EXERCISE GOAL:
Every line in the records below with the string "Raider" is to be copied out.

Source records:
──────────
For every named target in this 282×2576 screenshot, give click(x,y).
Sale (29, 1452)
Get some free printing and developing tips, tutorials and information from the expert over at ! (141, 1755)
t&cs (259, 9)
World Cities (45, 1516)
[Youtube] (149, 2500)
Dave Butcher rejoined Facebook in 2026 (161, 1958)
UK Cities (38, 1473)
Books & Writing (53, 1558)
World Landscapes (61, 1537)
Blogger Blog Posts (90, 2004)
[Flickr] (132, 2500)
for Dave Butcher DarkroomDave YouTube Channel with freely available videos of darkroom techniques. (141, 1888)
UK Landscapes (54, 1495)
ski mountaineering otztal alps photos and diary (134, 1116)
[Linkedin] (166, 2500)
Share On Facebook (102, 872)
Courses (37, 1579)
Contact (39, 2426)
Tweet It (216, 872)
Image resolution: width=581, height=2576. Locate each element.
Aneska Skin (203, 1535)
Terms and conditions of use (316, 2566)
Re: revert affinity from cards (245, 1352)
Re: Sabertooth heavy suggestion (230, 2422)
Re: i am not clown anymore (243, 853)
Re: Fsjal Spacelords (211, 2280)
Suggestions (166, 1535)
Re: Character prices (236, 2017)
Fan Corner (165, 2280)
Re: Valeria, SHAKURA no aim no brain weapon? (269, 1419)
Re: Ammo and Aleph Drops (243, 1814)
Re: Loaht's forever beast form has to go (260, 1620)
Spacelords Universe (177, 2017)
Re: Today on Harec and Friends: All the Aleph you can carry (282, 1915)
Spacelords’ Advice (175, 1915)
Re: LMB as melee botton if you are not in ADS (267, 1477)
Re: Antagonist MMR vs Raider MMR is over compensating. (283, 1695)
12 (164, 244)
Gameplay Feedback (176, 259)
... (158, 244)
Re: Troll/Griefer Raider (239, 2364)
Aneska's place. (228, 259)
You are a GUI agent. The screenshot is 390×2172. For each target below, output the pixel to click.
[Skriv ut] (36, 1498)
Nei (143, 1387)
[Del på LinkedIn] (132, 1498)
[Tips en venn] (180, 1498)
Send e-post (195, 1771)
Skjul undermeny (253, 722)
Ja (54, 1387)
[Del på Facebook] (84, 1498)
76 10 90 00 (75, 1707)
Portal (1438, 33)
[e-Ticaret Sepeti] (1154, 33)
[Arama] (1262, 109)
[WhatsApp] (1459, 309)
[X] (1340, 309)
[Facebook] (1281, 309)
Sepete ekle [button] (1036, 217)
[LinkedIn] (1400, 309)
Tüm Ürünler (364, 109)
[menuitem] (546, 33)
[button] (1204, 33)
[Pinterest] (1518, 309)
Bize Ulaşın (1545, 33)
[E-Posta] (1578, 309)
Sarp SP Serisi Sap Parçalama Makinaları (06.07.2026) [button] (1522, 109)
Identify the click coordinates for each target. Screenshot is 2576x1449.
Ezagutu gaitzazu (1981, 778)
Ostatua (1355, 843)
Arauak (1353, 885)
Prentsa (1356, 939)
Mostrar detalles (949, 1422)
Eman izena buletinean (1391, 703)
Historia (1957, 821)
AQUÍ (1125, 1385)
──────────
YOUR RESPONSE:
Re: Antagonist MMR vs Raider MMR is over compensating. (283, 1695)
Re: Troll/Griefer Raider (239, 2364)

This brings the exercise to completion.